» Your goal: What you should write out is every line from the one containing "Screen dimensions: 651x407" to the end of the data, exactly and with nothing else.

» Entries provided:
• • • •

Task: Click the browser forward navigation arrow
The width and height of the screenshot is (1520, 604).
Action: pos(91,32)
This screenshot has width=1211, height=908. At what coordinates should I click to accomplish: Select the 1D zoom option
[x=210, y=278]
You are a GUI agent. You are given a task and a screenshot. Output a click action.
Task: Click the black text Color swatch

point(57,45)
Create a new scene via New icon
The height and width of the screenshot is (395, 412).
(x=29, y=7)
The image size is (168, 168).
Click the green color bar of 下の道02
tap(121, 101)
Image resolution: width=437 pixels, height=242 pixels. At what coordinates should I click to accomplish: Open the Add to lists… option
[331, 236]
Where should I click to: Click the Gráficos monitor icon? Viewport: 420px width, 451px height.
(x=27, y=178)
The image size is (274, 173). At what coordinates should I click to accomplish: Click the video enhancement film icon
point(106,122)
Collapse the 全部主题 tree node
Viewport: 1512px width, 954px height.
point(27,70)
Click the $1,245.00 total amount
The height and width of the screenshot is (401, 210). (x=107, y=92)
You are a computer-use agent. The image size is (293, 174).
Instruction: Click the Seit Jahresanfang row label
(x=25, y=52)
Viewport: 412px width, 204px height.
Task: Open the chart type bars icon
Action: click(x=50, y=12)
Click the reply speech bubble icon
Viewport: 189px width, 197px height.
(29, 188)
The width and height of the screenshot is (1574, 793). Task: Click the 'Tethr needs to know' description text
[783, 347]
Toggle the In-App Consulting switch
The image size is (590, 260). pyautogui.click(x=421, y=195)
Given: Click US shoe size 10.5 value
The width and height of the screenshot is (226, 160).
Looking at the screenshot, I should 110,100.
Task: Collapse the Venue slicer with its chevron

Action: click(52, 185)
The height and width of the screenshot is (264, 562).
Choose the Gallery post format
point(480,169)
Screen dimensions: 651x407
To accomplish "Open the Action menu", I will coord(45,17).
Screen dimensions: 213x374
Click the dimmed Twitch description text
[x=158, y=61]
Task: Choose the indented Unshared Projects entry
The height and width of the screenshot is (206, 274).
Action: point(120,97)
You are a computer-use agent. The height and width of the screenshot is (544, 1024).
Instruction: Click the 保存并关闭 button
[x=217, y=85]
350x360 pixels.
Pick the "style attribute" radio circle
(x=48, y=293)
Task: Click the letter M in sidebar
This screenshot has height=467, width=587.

• • • •

» Output below:
Screen dimensions: 651x407
To accomplish "Open the Action menu", I will coord(45,17).
Screen dimensions: 213x374
Click the dimmed Twitch description text
[x=158, y=61]
Task: Choose the indented Unshared Projects entry
The height and width of the screenshot is (206, 274).
Action: point(120,97)
You are a computer-use agent. The height and width of the screenshot is (544, 1024).
Instruction: Click the 保存并关闭 button
[x=217, y=85]
350x360 pixels.
Pick the "style attribute" radio circle
(x=48, y=293)
Task: Click the letter M in sidebar
This screenshot has height=467, width=587.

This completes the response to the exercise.